The problem is that the current C standard is that of 1999 (C99) - which is not yet officially part of the C++ standard (AFAIK)(*). That means that many of the "nicer" features of C99 (long long int, stdint.h, ...), while supported by many C++ compilers, are not strictly compliant.
"Portable" C means something else entirely, and has little to do with official ISO/ANSI standards. It means that your code does not make assumptions on the host environment. (The size of int, endianess, non-standard functions or errno numbers, stuff like that.)
From a coding style guide I once wrote for a cross-platform project:
Cross-Platform DNA (Do Not Assume)
There are no native datatypes. The only datatypes you might use are those declared in the standard library.

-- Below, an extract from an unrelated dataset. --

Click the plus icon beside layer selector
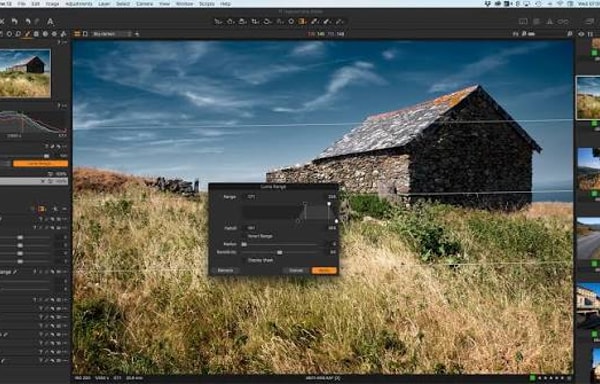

char, short, int and long are of different size each, just like float, double, and long double.
int is not 32 bits.
char is neither signed nor unsigned.
char cannot hold a number, only characters.

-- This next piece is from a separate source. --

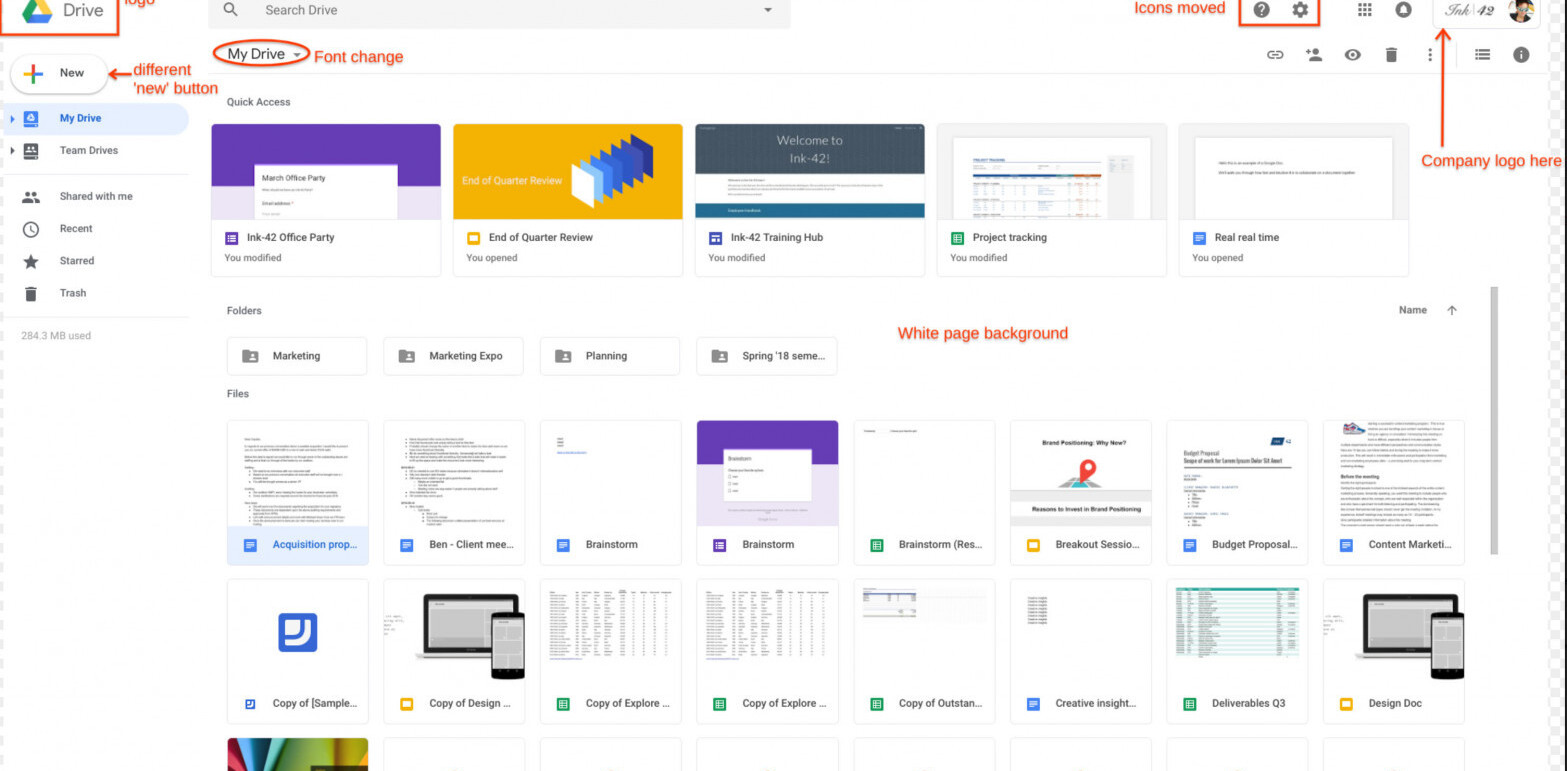1567x771 pixels.
Task: Click the get shareable link icon
Action: click(x=1274, y=55)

Casting a short type into a longer one (int -> long) breaks alignment rules of the CPU.
int and int* are of different size.
int* and long* are of different size (as are pointers to any other datatype).
You do remember the native datatypes do not even exist?
'a' - 'A' does not yield the same result as 'z' - 'Z'.
'Z' - 'A' does not yield the same result as 'z' - 'a', and is not equal to 25.
You cannot do anything with a NULL pointer except test its value; dereferencing it will crash the system.
Arithmetics involving both signed and unsigned types do not work.
Alignment rules for datatypes change randomly.
Internal layout of datatypes changes randomly.
Specific behaviour of over- and underflows changes randomly.
Function-call ABIs change randomly.
Operands are evaluated in random order.
Only the compiler can work around this randomness. The randomness will change with the next release of the CPU / OS / compiler.
For pointers, == and != only work for pointers to the exact same datatype.
<, > work only for pointers into the same array. They work only for char's explicitly declared unsigned.
You still remember the native datatypes do not exist?
size_t (the type of the return value of sizeof) can not be cast into any other datatype.
ptrdiff_t (the type of the return value of substracting one pointer from the other) can not be cast into any other datatype.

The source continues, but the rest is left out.